Si un homme d’État intervient et dit : « Nous allons exclure le produit étranger ; tu le feras toi-même, et tes concitoyens te le payeront plus cher, afin de te déterminer au travail par l’appât d’un plus grand gain, » le résultat sera que tous ses concitoyens, payant le produit plus cher, seront moins riches d’autant, et favoriseront dans une moindre proportion des industries déjà existantes dans le pays. Tout ce qu’on aura fait, c’est d’encourager une forme de travail en en décourageant dix autres, et l’on ne voit pas alors comment le sacrifice atteint le but, qui est de détruire la paresse.

Mais voici qui est plus grave. On peut se demander si c’est bien la mission d’un homme d’État de diminuer les moyens de satisfaction d’un peuple, dans l’espérance de secouer son inertie. Après avoir établi sans arrière-doute, ainsi que le fait notre correspondant, que la restriction est un sacrifice général, demander si elle ne peut pas être utile comme moyen de forcer les hommes au travail, c’est demander s’il ne serait pas bon dans le même but, à supposer que cela fût praticable, de diminuer la fertilité du sol, d’enfoncer le minerai plus avant dans les entrailles de la terre, de rendre le climat plus rude, de prolonger les rigueurs de l’hiver, d’abréger la durée des jours, de donner à l’Espagne le climat de l’Écosse, afin de solliciter par la vive piqûre des besoins l’énergie des habitants. Il est possible que cela réussît. Mais est-ce là la mission des gouvernements ? Le droit des hommes d’État va-t-il jusque-là ? Et parce qu’un homme a été poussé par le vent des circonstances au timon des affaires, parce qu’il a reçu une commission de ministre, son omnipotence légitime sur tous ses semblables va-t-elle jusqu’au point de les faire souffrir, d’accumuler autour d’eux les difficultés et les obstacles, afin de les rendre actifs et laborieux [1] ?

Une telle pensée a sa source dans cette doctrine fort répandue de nos jours, que les gouvernés sont de la matière inerte sur laquelle les gouvernants peuvent faire toutes sortes d’expériences.

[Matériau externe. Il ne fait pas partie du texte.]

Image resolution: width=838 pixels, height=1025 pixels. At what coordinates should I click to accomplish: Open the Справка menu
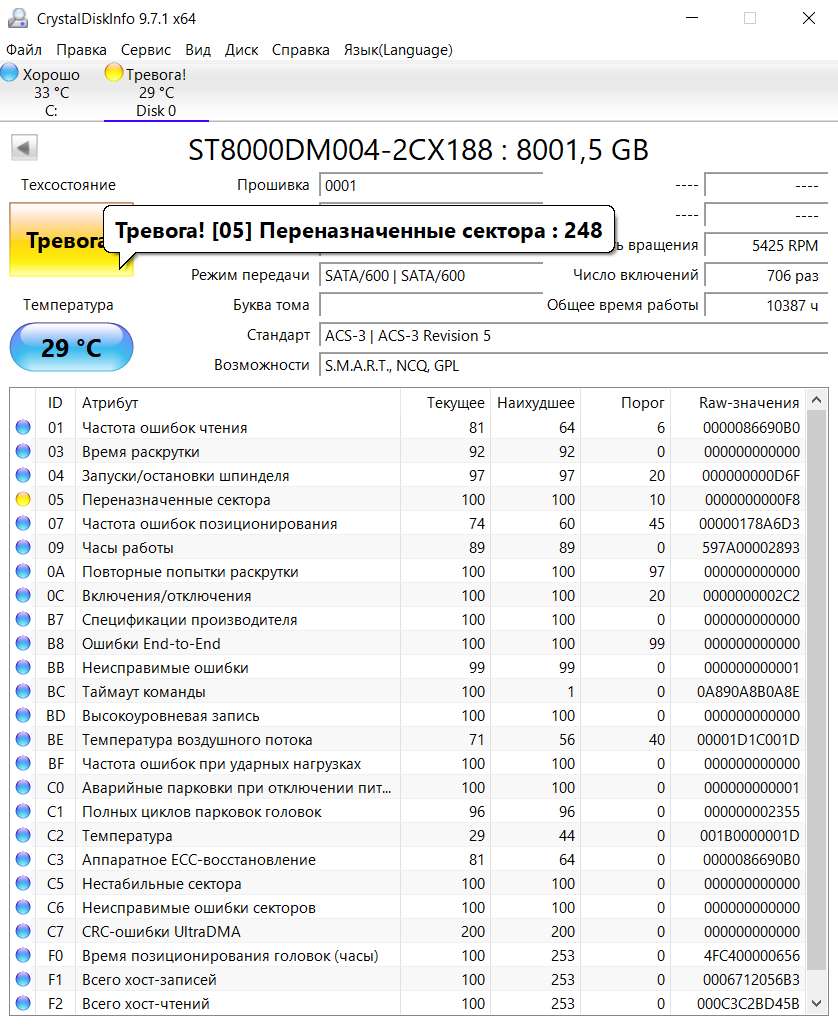(300, 49)
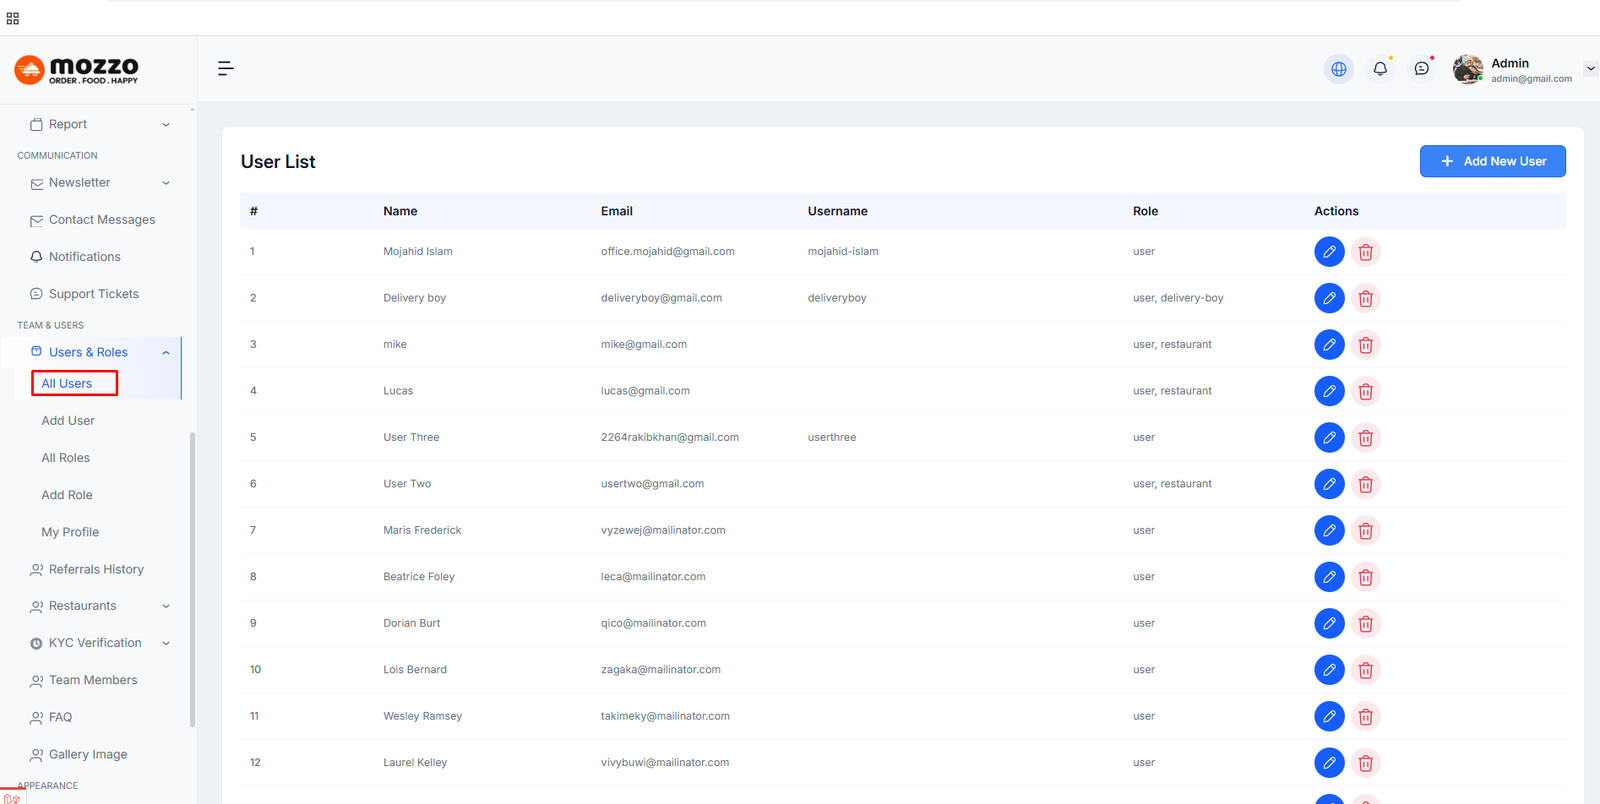Click the grid apps icon at top-left

click(13, 18)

Beaucoup de publicistes ont eu le tort de ne pas donner assez d’importance aux fonctionnaires publics et de les considérer comme une classe improductive. Les écoles modernes nous semblent tomber dans l’exagération contraire, en faisant des gouvernants des êtres à part, placés en dehors et au-dessus de l’humanité, ayant mission, comme dit Rousseau, de lui donner le sentiment et la volonté, le mouvement et la vie [2].

Nous contestons au législateur une telle autocratie, et plus encore quand elle se manifeste par des mesures qui, après tout, n’encouragent l’un dans une certaine proportion qu’en décourageant l’autre dans une proportion plus grande encore, comme c’est le propre du système protecteur, selon notre honorable correspondant lui-même.



  1. V. au tome IV, page 342, le pamphlet La Loi ; et les chap. xvii et xx des Harmonies. (Note de l’éditeur.)
  2. V. au tome IV, page 442, le pamphlet, Baccalauréat et socialisme. (Note de l’éditeur.)